- Self portrait, 1934
- Born: Cornelia MacIntyre January 31, 1909 Honolulu, Territory of Hawaii (now Hawaii)
- Died: January 18, 2010 (aged 100) Severna Park, Maryland, U.S.
- Education: Huc-Mazelet Luquiens, Madge Tennent, Henry Tonks
- Known for: Painting, printmaking, sculpture
- Movement: Hawaiian modernism
- Spouse: Paul Foley

= Cornelia MacIntyre Foley =

American painter (1909–2010)

Cornelia MacIntyre Foley (1909–2010), was a Hawaiian-born American painter, and illustrator. Foley is best known for her voluptuous paintings of Hawaiian women, such as Hawaiian Woman in White Holoku from 1937.

==Early life and education==
Cornelia MacIntyre was born on January 31, 1909, in Honolulu, Territory of Hawaii (now Hawaii, U.S.). Her great grandfather was Edwin O. Hall, a printmaker who sailed to the islands with a group of New England missionaries.

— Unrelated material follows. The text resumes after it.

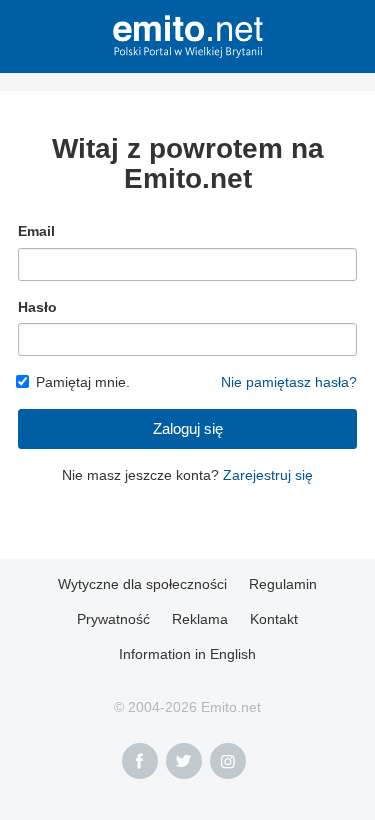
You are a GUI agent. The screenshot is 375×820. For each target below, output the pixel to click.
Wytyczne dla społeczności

She began her art training under the first art instructor at the University of Hawaii, Huc-Mazelet Luquiens (1881–1961). Foley continued her art education at the University of Washington, and spent two years in London at the Slade School of Art as a pupil of Henry Tonks (1862–1937). From London, she returned to Hawaii, where she studied with Madge Tennent from 1934 to 1937.

== Career ==

Hawaiian Woman in White Holoku (1937) by Cornelia MacIntyre Foley, Honolulu Museum of Art

Varhey Circle Fountain (1934), cast concrete fountain by Henry H. Rempel and Cornelia MacIntyre Foley, University of Hawaii at Manoa

Subsequently, she married Lieutenant Paul Foley (who became a Rear Admiral in the United States Navy). During 1937–1941, the couple lived in Long Beach, California; in Seattle, Washington in 1941–1942; and followed by Newport, Rhode Island.

Foley died January 18, 2010, in Severna Park, Maryland.

Major paintings by Foley are held by the Honolulu Museum of Art and the Nelson-Atkins Museum of Art in Kansas City, Missouri.

A cast concrete outdoor fountain, known as the Varhey Circle Fountain, which she created with Henry H. Rempel, is on the campus of the University of Hawaii at Manoa.